Mekler V, Severinov K - Nucleic Acids Res. (2013)

Bottom Line: The results reveal a strong cooperation between RNAP interactions with individual -10 element non-template strand nucleotides and indicate that recognition of the -10 element bases occurs only when free energy of the overall RNAP -10 element binding reaches a certain threshold level.The RNAP interaction with T/A-12 base pair was found to be strongly stimulated by RNAP interactions with other -10 element bases and with promoter spacer between the -10 and -35 promoter elements.We suggest that cooperativity and threshold effects are important factors guiding the dynamics and selectivity of RPo formation.

View Article: PubMed Central - PubMed

Affiliation: Department of Molecular Biology and Biochemistry, Waksman Institute of Microbiology Rutgers, State University of New Jersey, Piscataway, NJ 08854, USA and Institutes of Molecular Genetics and Gene Biology, Russian Academy of Sciences, Moscow 119334, Russia.

ABSTRACT
RNA polymerase (RNAP) melts promoter DNA to form transcription-competent open promoter complex (RPo).
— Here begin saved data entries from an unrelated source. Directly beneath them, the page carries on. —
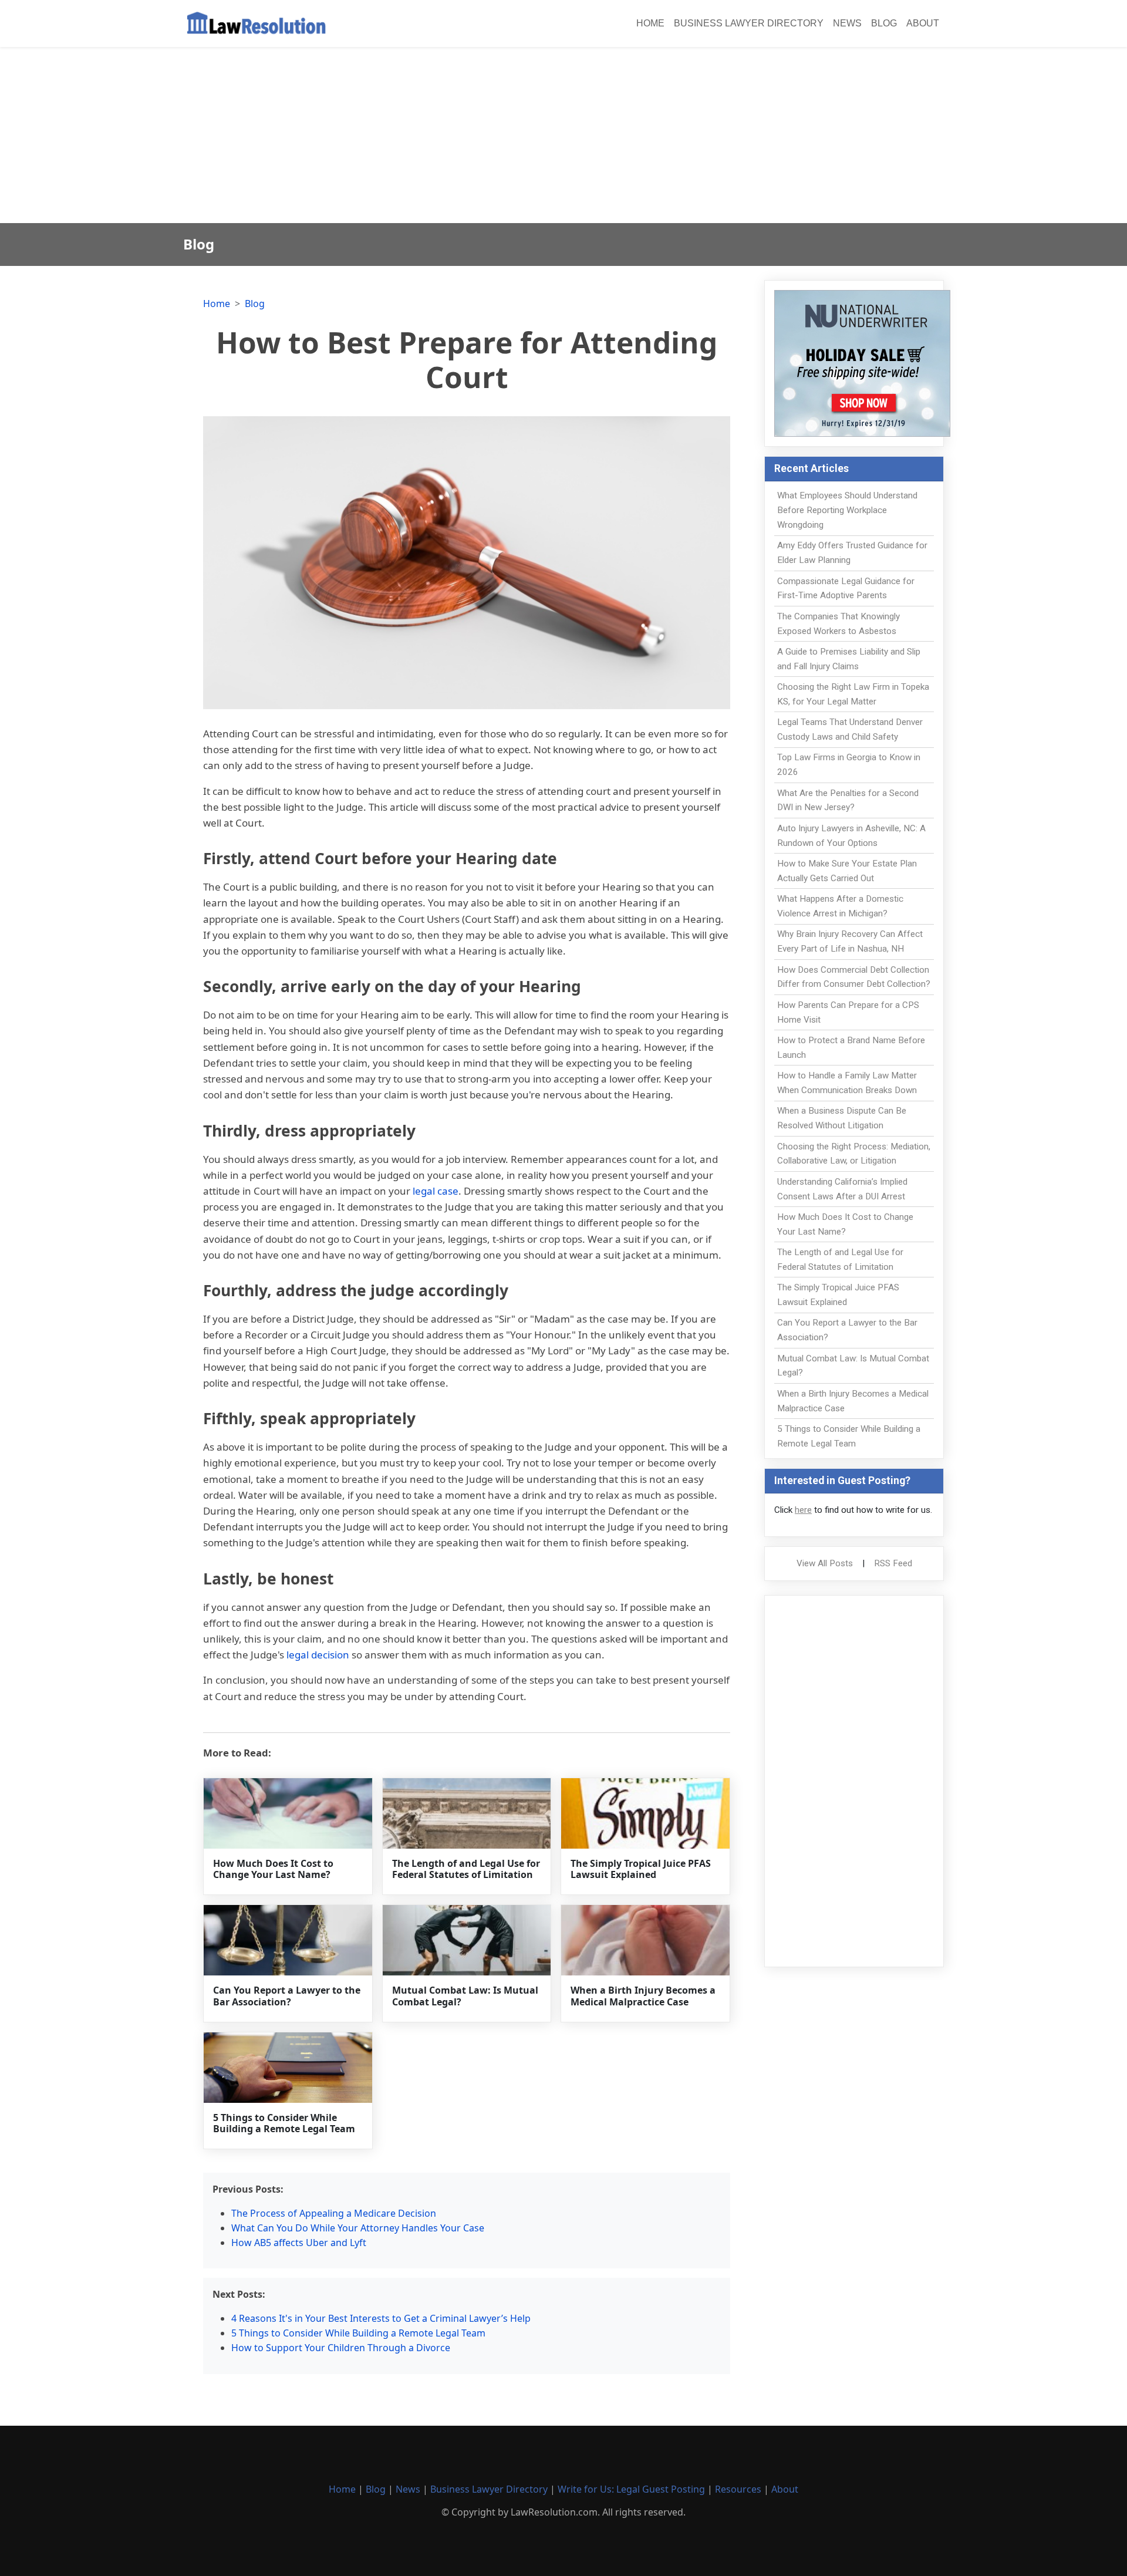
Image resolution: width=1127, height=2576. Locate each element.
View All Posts (825, 1563)
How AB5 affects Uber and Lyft (298, 2242)
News (847, 23)
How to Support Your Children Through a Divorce (340, 2347)
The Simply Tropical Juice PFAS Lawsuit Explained (641, 1869)
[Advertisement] (563, 135)
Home (650, 23)
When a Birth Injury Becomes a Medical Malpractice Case (643, 1996)
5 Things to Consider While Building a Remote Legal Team (284, 2123)
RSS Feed (893, 1563)
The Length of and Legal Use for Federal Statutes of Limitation (466, 1869)
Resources (738, 2489)
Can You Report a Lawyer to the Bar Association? (286, 1996)
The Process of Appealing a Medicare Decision (333, 2213)
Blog (884, 23)
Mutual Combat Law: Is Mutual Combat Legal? (465, 1996)
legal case (435, 1191)
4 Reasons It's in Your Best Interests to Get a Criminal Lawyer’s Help (381, 2318)
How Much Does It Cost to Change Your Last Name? (273, 1869)
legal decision (317, 1654)
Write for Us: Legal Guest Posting (631, 2489)
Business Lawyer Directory (749, 23)
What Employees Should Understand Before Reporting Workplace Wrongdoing (847, 510)
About (922, 23)
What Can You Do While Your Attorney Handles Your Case (357, 2227)
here (803, 1510)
Interaction of the RNAP σ subunit with non-template strand bases of a conserved -10 element (consensus sequence T-12A-11T-10A-9A-8T-7) is an important source of energy-driving localized promoter melting. Here, we used an RNAP molecular beacon assay to investigate interdependencies of RNAP interactions with -10 element nucleotides. The results reveal a strong cooperation between RNAP interactions with individual -10 element non-template strand nucleotides and indicate that recognition of the -10 element bases occurs only when free energy of the overall RNAP -10 element binding reaches a certain threshold level. The threshold-like mode of the -10 element recognition may be related to the energetic cost of attaining a conformation of the -10 element that is recognizable by RNAP. The RNAP interaction with T/A-12 base pair was found to be strongly stimulated by RNAP interactions with other -10 element bases and with promoter spacer between the -10 and -35 promoter elements. The data also indicate that unmelted -10 promoter element can impair RNAP interactions with promoter DNA upstream of the -11 position. We suggest that cooperativity and threshold effects are important factors guiding the dynamics and selectivity of RPo formation.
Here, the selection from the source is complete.